- [WHAT YOU WILL DO] Your answer should hold only the lines from the one with "The height and" through the end of the records, repeated exactly and minus any pictures.

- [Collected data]

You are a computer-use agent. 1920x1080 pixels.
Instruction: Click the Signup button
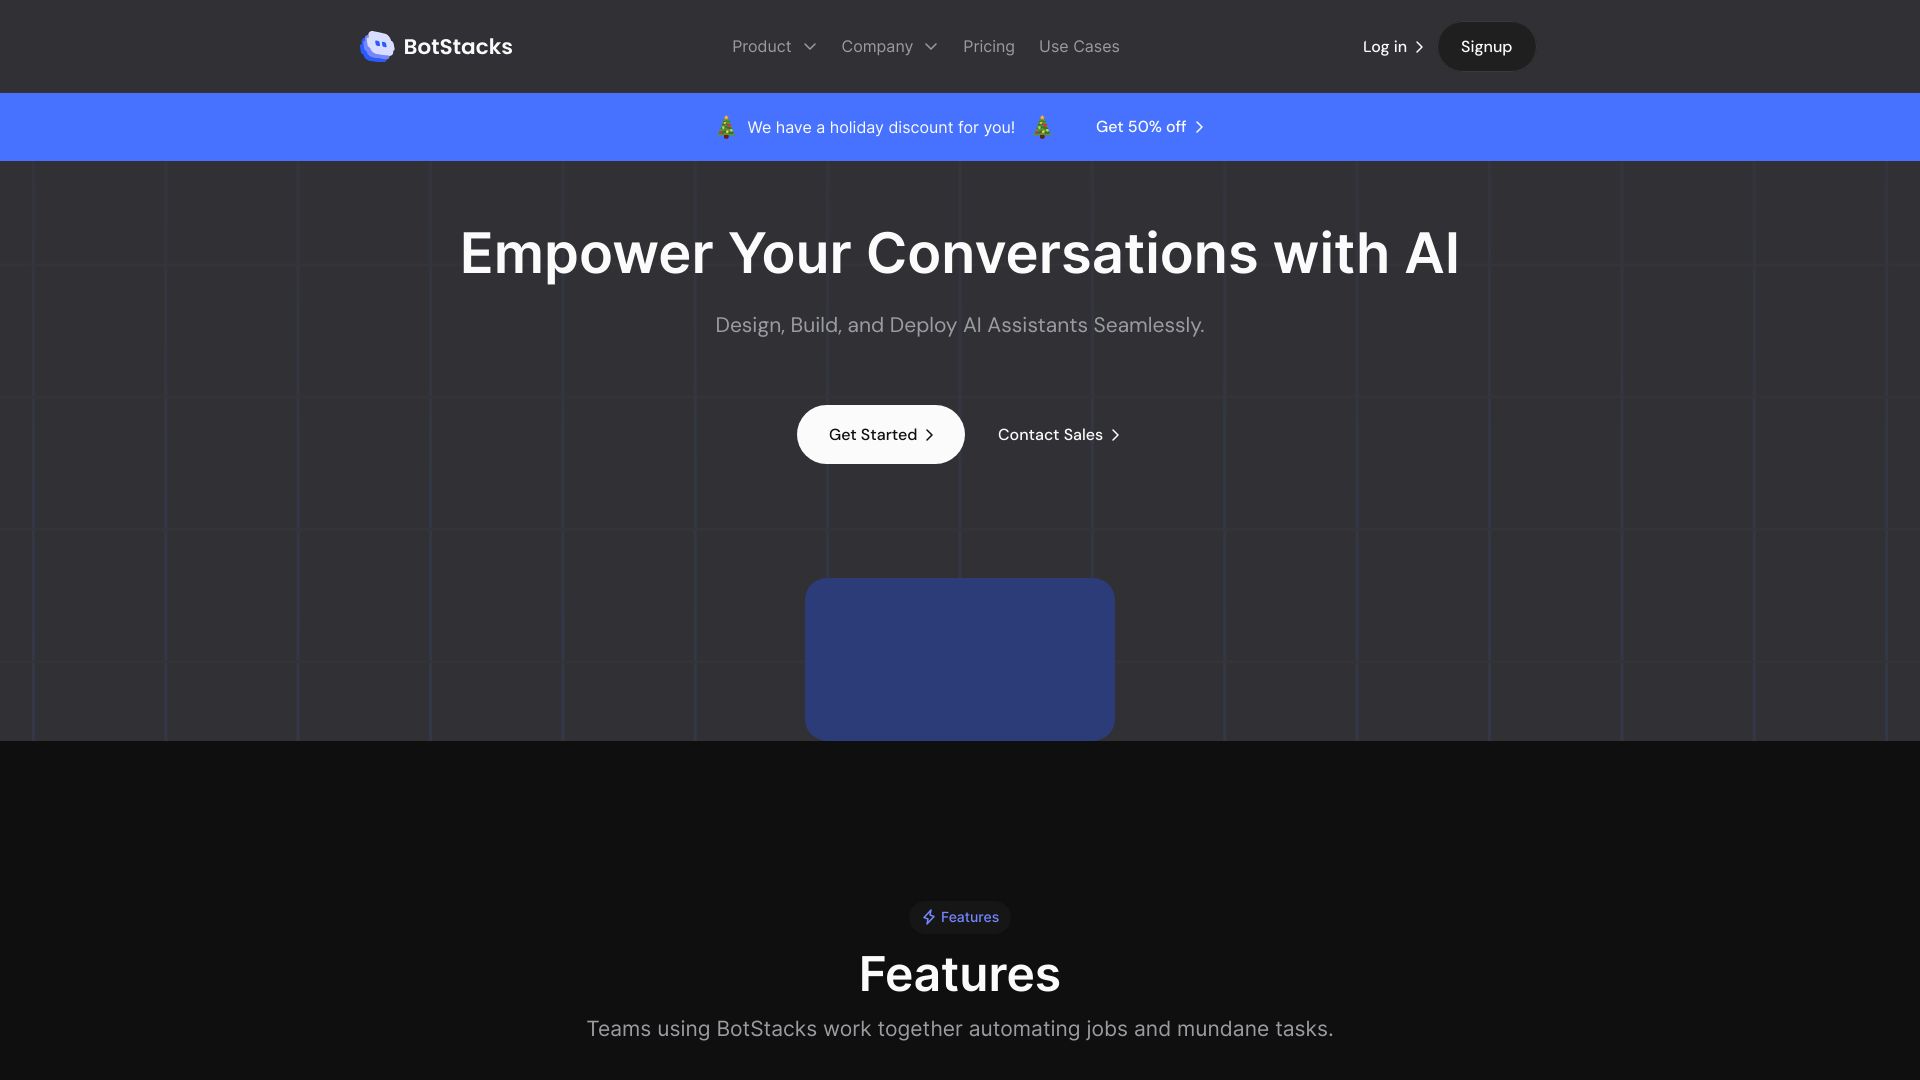pyautogui.click(x=1486, y=46)
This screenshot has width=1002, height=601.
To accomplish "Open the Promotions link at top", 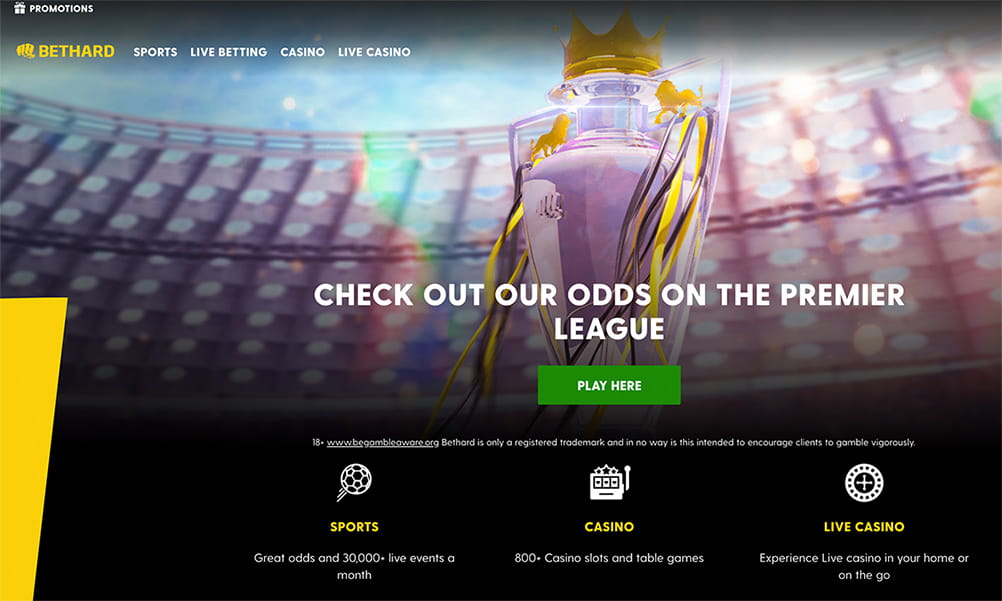I will pyautogui.click(x=61, y=8).
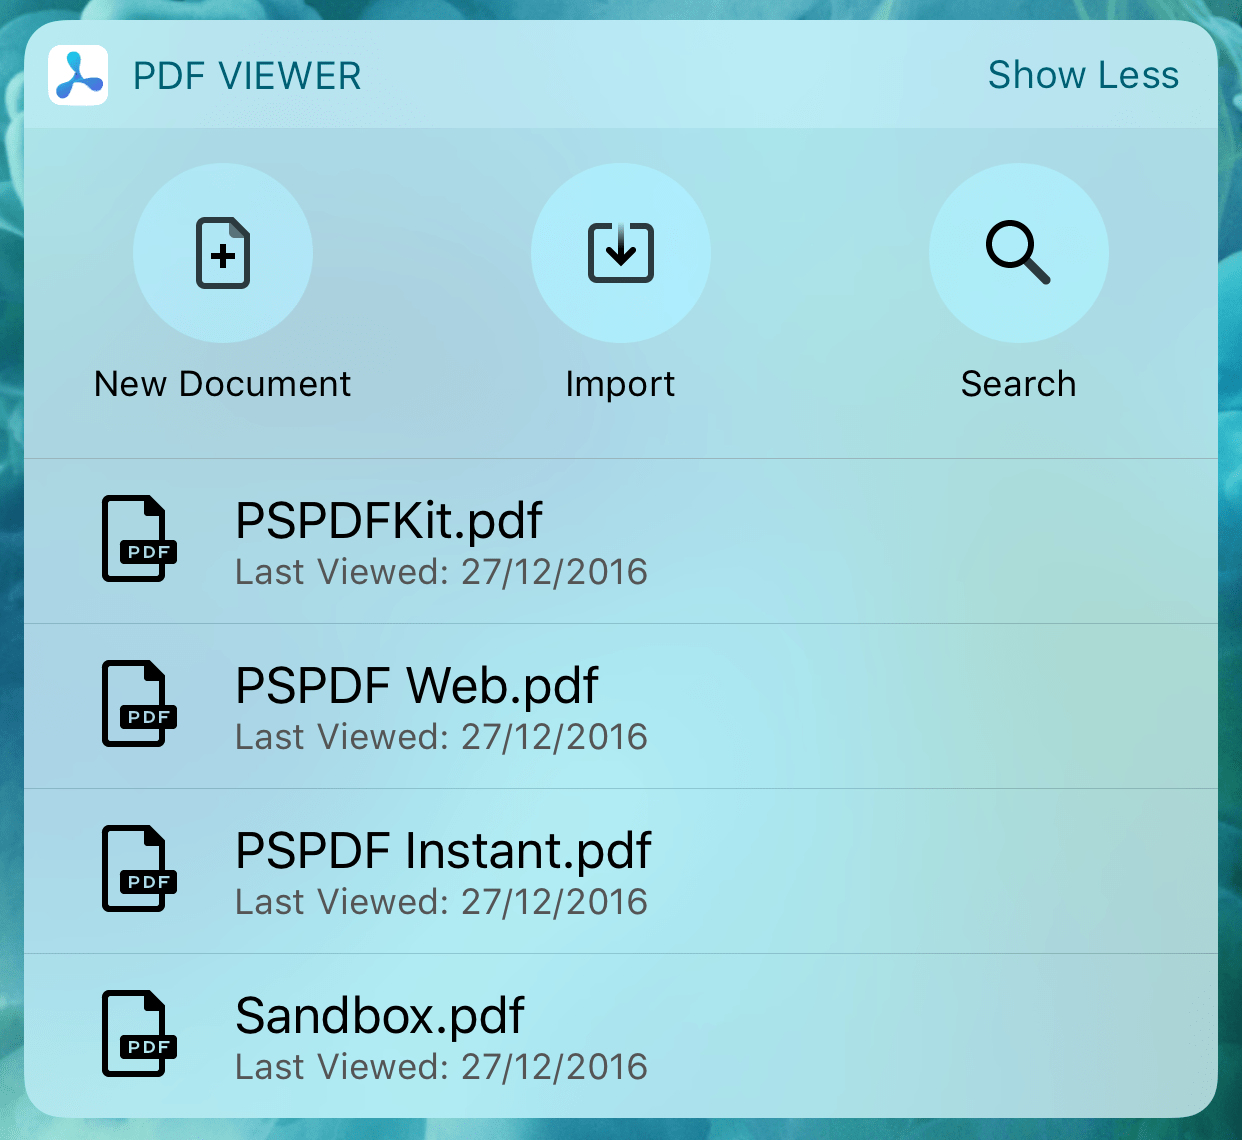Click Last Viewed date under Sandbox.pdf
This screenshot has width=1242, height=1140.
pos(441,1067)
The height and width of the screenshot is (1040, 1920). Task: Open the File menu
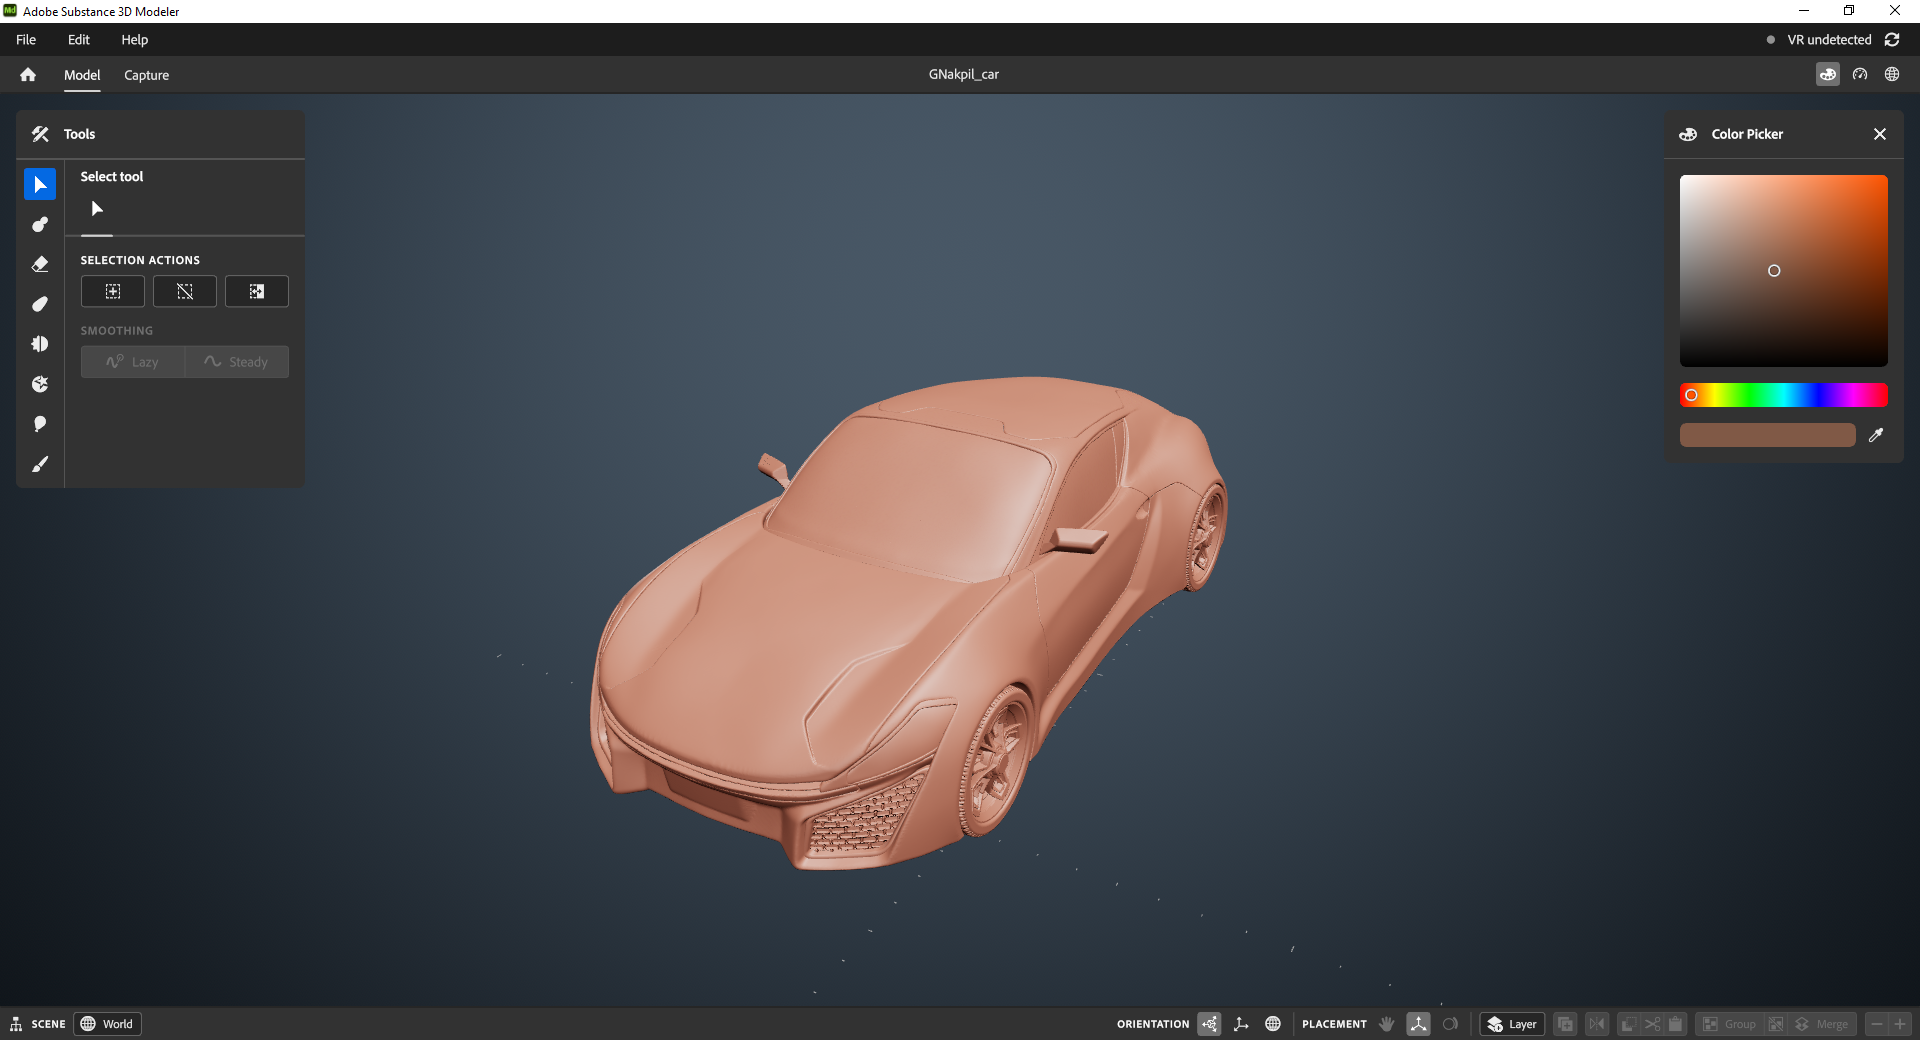click(x=26, y=40)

- [RESPONSE BOX]
The height and width of the screenshot is (1040, 1920). Task: Open the File menu
click(x=26, y=40)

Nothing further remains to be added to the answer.